• Records for processing
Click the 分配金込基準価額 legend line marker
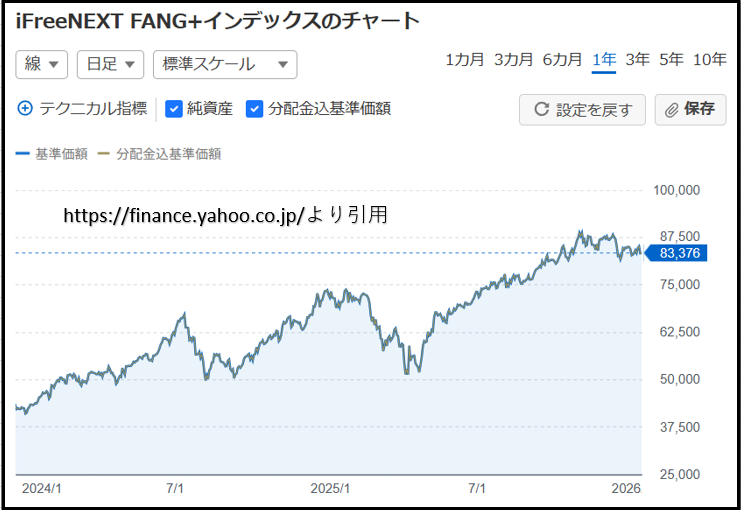Viewport: 741px width, 510px height. tap(103, 154)
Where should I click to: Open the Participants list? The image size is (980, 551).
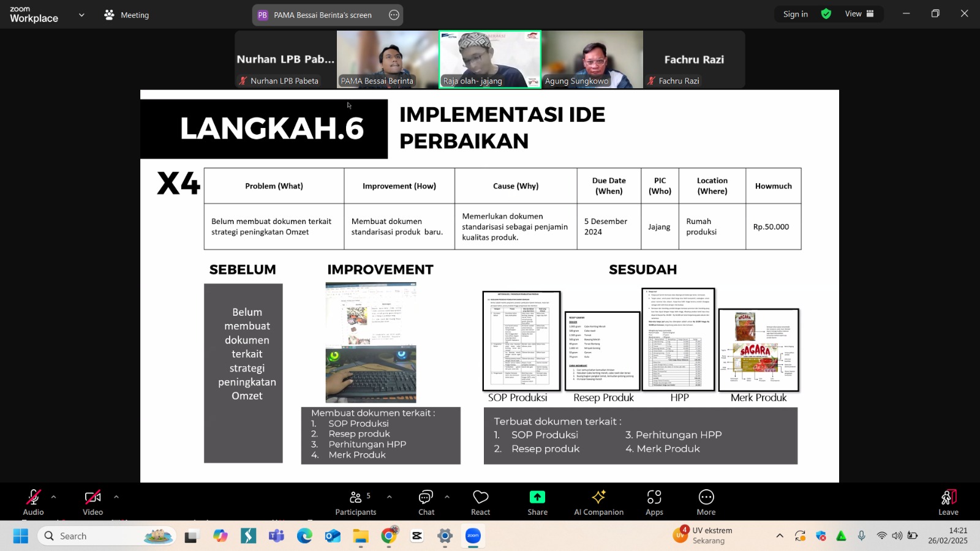tap(355, 502)
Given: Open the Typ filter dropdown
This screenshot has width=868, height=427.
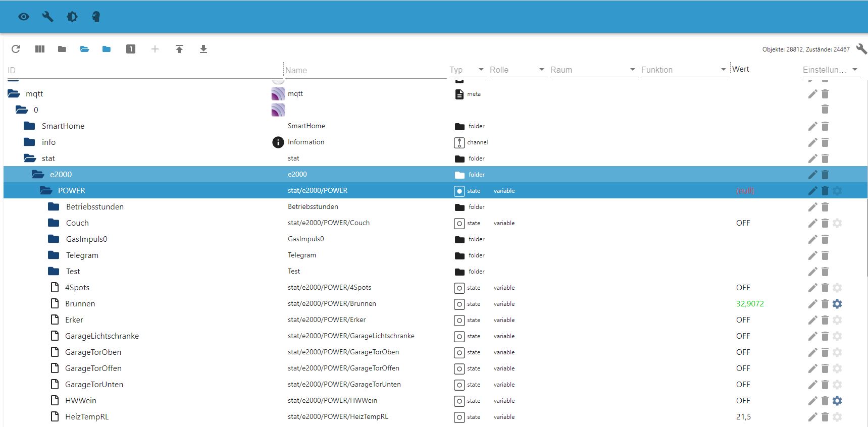Looking at the screenshot, I should click(x=481, y=70).
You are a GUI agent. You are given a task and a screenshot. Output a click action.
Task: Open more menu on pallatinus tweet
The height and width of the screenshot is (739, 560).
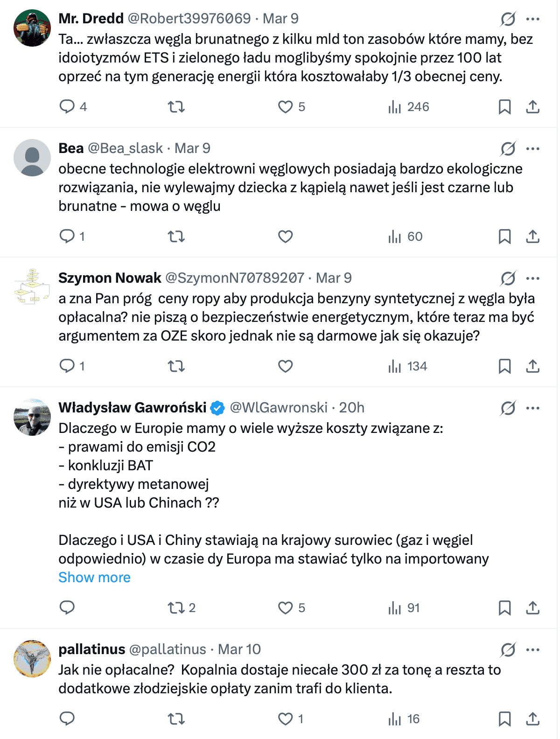(532, 650)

• Activity
Would you transcribe the lines above exactly, going from the line bearing "Where should I" through the line bearing "You are a GUI", and drop the pictures from the copy?

• Result of the task
Where should I click to: Open the Participants list? The image size is (980, 551).
tap(355, 502)
Given: Open the Typ filter dropdown
This screenshot has width=868, height=427.
Looking at the screenshot, I should click(x=481, y=70).
You are a GUI agent. You are given a task and a screenshot. Output a click action.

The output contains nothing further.